With Re-Animator, From Beyond and Dagon (among others), the late Stuart Gordon demonstrated a deep love and understanding of H.P. Lovecraft’s unnerving work and in particular its enchanting visions of the wonderful, ancient horrors that lie just outside our realm. That spirit is properly channeled by Suitable Flesh, director Joe Lynch’s adaptation of Lovecraft’s 1937 short story “The Thing on the Doorstep” that’s written by Gordon’s favorite screenwriter Dennis Paoli and co-stars his leading lady Barbara Crampton. An affectionate homage that captures the psychosexual delirium of its genre inspirations, it’s a throwback chiller steeped in blood, kink, and the terrifying thrill of violation.
Debuting in theaters and on VOD right in time for Halloween (Oct. 27, to be precise), Suitable Flesh is headlined by an excellent Heather Graham as Dr. Elizabeth Derby, a therapist who’s been locked up in a psych-ward padded room by her best friend Dr. Daniella Upton (Crampton). Elizabeth is panicked about a mysterious man who wants to get her, and to help Daniella better understand her situation, she relays her tale, which is subsequently told in flashback. A successful professional married to unemployed husband Edward (Johnathon Schaech), Elizabeth had her world torn apart by the unexpected arrival at her office of Asa Waite (Judah Lewis), a young man who sought her assistance because of her book-writing expertise on out-of-body experiences. Asa is intensely familiar with this phenomenon, and he soon demonstrates why, convulsing and contorting before Elizabeth’s eyes, after which he temporarily appears to become someone else.

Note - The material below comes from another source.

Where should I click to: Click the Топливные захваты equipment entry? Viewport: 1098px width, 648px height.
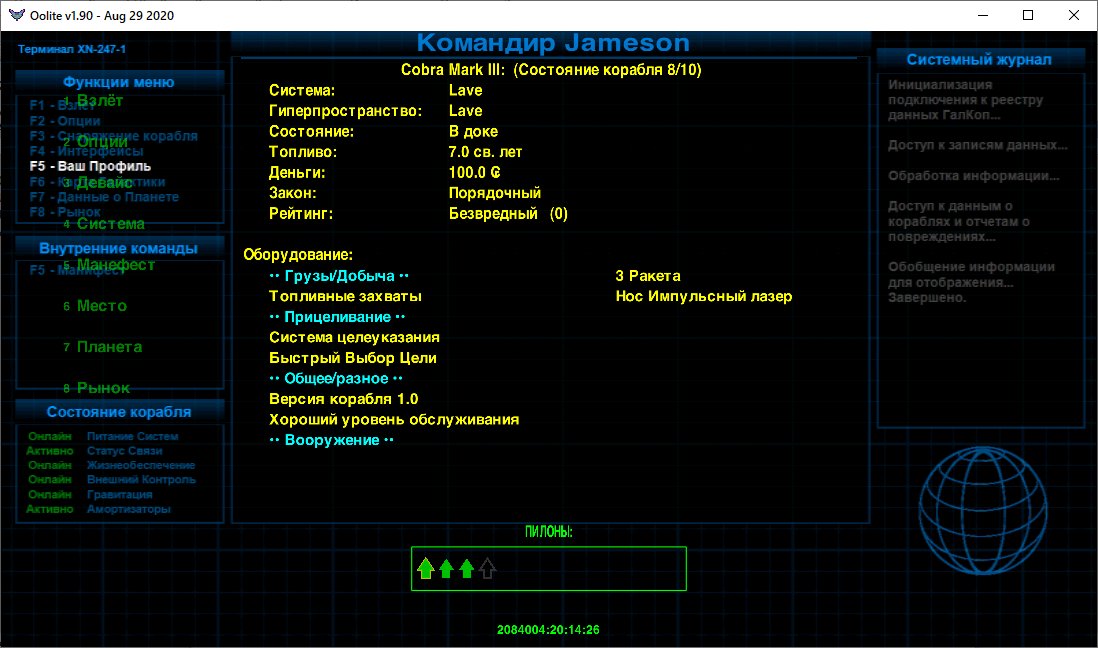click(x=345, y=296)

Elizabeth initially diagnoses this as the most severe case of multiple personality disorder she’s ever seen. Moreover, she can’t get Asa out of her head, and Lynch—who’s already employed a De Palma-grade split diopter shot for maximum ’70s-’80s flair—proceeds to stage a sex scene between Elizabeth and Edward in which a TV plays crashing waves in the background, a ceiling fan spins overhead, and Elizabeth imagines her partner turning into Asa. The anachronistic aesthetics and attendant twisted-hothouse atmosphere are spot on; Lynch gets the slightly stilted and mannered look, feel and affected performances that marked Gordon and his ilk’s output. At the same time, however, he refuses to render his saga a one-note photocopy joke by resorting to outright shout-outs—save, that is, for a few character names (Huxley, Crowley) that subtly nod to genre ancestors.